Directions: Format the stretch from the line containing "contacto@revestimientosypisos.cl (53, 2330)" through the line containing "Vinílico [Ver productos" as a Markdown table with the columns Row and Line. Number each row, and skip any blank lines.
⁂
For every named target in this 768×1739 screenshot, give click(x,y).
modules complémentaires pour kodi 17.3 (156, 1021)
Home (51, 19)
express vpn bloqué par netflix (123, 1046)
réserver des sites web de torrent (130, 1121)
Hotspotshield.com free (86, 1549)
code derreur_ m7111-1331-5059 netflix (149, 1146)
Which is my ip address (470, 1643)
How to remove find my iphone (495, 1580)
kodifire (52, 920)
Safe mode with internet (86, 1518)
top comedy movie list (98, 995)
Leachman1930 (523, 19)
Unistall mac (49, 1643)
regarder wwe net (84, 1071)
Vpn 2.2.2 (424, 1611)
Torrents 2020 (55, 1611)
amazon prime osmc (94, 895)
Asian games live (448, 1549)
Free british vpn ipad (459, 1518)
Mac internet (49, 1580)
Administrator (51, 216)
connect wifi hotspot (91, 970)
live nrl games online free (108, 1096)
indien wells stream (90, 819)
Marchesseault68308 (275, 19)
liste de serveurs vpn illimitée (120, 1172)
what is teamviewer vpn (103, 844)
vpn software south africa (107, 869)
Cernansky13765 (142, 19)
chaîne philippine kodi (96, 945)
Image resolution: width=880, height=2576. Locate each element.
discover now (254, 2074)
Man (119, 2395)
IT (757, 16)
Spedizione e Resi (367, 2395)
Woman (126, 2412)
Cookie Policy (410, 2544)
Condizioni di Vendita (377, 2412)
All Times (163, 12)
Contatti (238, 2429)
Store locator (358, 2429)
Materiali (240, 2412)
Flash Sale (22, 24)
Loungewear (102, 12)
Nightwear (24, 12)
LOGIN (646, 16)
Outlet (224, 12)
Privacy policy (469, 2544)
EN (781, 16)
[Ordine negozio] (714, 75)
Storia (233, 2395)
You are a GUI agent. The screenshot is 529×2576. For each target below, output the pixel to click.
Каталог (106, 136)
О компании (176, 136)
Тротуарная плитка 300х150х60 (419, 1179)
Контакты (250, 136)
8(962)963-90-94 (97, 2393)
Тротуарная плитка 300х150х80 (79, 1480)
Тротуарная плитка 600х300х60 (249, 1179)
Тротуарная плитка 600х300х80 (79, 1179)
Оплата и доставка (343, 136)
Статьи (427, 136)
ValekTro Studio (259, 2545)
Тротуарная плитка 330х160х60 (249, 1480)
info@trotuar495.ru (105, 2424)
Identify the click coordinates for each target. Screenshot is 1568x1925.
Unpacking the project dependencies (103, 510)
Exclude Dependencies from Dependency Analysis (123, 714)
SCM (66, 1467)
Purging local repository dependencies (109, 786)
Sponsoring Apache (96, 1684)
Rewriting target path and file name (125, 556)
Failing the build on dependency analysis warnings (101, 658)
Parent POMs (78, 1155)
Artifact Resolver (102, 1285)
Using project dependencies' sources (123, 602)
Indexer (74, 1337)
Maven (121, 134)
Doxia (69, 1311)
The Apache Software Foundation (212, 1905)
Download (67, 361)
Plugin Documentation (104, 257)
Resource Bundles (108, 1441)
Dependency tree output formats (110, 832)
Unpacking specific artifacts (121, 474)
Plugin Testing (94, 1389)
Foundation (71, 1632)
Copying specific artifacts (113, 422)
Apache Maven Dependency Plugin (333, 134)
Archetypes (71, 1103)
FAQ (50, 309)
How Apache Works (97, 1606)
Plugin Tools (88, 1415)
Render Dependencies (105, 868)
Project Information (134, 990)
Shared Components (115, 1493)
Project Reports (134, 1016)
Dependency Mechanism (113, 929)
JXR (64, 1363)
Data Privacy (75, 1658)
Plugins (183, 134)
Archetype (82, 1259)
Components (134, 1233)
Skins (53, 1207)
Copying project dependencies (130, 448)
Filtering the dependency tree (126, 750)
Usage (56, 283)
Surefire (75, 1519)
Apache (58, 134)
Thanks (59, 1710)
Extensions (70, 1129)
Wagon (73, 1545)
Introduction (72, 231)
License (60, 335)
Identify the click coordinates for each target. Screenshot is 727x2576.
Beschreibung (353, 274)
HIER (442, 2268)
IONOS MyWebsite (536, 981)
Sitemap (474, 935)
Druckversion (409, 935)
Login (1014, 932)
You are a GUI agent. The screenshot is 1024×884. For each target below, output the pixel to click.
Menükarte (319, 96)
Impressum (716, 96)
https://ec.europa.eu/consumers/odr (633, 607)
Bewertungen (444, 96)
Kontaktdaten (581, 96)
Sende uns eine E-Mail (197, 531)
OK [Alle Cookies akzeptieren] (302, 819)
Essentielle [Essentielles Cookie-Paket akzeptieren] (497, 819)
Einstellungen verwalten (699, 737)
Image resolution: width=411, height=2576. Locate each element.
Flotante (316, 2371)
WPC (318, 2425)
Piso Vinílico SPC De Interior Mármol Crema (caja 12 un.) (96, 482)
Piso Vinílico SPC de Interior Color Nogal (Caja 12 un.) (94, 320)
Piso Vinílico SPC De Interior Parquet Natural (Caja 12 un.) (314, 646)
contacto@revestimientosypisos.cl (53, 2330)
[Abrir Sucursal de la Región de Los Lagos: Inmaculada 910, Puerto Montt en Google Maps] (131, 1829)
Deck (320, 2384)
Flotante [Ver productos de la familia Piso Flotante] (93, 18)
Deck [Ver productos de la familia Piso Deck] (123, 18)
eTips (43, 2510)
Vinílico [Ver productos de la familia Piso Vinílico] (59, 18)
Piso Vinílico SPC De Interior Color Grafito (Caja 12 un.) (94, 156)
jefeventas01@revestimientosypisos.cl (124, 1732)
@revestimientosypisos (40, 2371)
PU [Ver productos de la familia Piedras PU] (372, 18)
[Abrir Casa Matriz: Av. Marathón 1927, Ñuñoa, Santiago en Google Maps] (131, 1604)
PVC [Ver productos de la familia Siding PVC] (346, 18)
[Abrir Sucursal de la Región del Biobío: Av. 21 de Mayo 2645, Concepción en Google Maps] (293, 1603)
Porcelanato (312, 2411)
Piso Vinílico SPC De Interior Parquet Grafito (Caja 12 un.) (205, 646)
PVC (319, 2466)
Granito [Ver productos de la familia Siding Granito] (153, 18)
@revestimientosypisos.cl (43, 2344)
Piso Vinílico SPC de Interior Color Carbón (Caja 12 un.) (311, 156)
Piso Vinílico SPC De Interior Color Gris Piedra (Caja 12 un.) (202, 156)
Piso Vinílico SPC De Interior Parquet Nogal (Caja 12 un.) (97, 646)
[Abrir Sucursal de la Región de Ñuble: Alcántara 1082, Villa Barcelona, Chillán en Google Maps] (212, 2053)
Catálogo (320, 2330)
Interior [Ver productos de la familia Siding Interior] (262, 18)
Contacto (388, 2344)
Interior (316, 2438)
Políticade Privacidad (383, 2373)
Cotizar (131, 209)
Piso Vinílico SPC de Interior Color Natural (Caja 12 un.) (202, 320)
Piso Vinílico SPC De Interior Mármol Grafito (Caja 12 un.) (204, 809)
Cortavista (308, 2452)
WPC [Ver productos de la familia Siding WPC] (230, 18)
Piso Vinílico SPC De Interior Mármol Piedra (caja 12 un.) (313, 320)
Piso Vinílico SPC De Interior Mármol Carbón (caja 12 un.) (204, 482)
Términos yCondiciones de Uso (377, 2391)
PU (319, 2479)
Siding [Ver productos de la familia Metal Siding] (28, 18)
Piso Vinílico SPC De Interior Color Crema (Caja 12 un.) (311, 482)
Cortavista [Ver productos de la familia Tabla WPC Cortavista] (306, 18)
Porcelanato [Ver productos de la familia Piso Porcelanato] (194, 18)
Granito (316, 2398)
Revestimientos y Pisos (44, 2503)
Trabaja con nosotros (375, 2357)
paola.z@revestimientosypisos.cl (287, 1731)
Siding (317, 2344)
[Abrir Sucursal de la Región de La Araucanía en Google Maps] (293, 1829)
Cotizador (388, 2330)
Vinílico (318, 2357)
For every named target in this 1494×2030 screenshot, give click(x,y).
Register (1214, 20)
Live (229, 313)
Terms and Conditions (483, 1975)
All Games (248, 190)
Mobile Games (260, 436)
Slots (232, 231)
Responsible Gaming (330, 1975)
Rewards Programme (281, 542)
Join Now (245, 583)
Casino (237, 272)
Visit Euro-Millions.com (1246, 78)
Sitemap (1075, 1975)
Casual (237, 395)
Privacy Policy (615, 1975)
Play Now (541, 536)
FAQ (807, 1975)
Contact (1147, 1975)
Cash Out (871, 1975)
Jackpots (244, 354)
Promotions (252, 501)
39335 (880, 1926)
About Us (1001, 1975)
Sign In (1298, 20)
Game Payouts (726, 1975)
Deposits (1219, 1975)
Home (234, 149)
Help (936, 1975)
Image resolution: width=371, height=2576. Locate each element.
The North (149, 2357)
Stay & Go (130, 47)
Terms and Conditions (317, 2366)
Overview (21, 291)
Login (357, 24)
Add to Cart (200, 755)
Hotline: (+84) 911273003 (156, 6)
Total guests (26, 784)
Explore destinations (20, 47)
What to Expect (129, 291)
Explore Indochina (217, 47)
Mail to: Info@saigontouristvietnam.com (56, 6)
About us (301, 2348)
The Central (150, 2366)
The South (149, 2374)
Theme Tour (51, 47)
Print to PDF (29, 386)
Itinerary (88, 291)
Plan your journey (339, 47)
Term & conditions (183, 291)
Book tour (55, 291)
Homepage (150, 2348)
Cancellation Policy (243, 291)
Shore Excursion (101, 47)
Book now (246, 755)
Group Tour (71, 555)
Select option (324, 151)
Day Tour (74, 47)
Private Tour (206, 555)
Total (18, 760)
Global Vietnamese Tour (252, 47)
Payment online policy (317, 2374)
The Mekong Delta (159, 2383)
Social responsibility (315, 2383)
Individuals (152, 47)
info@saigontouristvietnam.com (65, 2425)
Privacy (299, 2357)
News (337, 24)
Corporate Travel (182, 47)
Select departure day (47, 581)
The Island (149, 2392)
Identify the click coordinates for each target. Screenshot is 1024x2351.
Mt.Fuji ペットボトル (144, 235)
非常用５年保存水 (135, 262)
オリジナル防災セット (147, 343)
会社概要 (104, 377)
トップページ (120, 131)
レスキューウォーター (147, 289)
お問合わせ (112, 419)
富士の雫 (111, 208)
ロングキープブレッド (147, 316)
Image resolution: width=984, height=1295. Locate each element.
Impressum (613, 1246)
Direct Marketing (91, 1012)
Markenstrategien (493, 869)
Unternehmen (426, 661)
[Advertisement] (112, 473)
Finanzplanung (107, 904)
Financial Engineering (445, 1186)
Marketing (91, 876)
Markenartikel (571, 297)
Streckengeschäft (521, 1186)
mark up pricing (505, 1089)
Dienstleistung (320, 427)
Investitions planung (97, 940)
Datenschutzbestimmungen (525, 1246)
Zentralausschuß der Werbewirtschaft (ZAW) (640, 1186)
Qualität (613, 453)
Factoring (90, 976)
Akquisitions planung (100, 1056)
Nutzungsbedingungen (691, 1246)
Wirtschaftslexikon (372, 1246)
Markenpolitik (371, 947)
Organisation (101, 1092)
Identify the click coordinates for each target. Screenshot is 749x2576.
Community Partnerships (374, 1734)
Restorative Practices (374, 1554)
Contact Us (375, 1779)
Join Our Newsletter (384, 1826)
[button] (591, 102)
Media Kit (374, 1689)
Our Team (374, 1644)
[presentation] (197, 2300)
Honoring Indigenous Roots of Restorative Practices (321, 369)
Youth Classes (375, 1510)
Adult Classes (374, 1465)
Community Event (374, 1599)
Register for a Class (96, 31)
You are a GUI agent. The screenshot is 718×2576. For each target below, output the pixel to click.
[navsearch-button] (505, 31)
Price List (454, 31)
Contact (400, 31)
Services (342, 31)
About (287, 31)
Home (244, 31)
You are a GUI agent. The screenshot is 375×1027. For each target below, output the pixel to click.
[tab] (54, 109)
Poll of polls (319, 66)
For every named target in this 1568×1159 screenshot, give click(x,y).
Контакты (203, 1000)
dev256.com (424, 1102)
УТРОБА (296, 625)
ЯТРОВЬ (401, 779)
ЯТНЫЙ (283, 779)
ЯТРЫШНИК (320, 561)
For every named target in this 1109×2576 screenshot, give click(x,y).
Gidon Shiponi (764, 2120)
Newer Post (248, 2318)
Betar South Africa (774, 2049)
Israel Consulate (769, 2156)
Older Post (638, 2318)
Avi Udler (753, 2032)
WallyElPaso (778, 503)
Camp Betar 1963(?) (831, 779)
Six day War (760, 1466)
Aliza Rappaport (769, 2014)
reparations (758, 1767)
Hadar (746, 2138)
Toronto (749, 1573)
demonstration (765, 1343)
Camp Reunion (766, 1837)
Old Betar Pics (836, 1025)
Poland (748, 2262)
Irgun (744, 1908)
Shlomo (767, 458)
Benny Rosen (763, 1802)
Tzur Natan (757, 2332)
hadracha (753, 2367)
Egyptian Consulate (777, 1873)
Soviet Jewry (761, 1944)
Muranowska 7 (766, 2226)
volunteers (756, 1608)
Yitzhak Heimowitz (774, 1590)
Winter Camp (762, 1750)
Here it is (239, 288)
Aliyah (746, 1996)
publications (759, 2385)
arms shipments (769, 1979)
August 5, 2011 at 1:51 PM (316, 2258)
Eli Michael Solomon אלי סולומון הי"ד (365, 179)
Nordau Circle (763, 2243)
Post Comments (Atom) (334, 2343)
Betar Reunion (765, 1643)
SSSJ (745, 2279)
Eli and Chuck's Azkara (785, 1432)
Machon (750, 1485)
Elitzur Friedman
⁂
Solution to this problem:
| Row | Line |
|---|---|
| 1 | contacto@revestimientosypisos.cl (53, 2330) |
| 2 | [Abrir Sucursal de la Región de Los Lagos: Inmaculada 910, Puerto Montt en Google Maps] (131, 1829) |
| 3 | Deck (320, 2384) |
| 4 | Flotante [Ver productos de la familia Piso Flotante] (93, 18) |
| 5 | Deck [Ver productos de la familia Piso Deck] (123, 18) |
| 6 | eTips (43, 2510) |
| 7 | Vinílico [Ver productos de la familia Piso Vinílico] (59, 18) |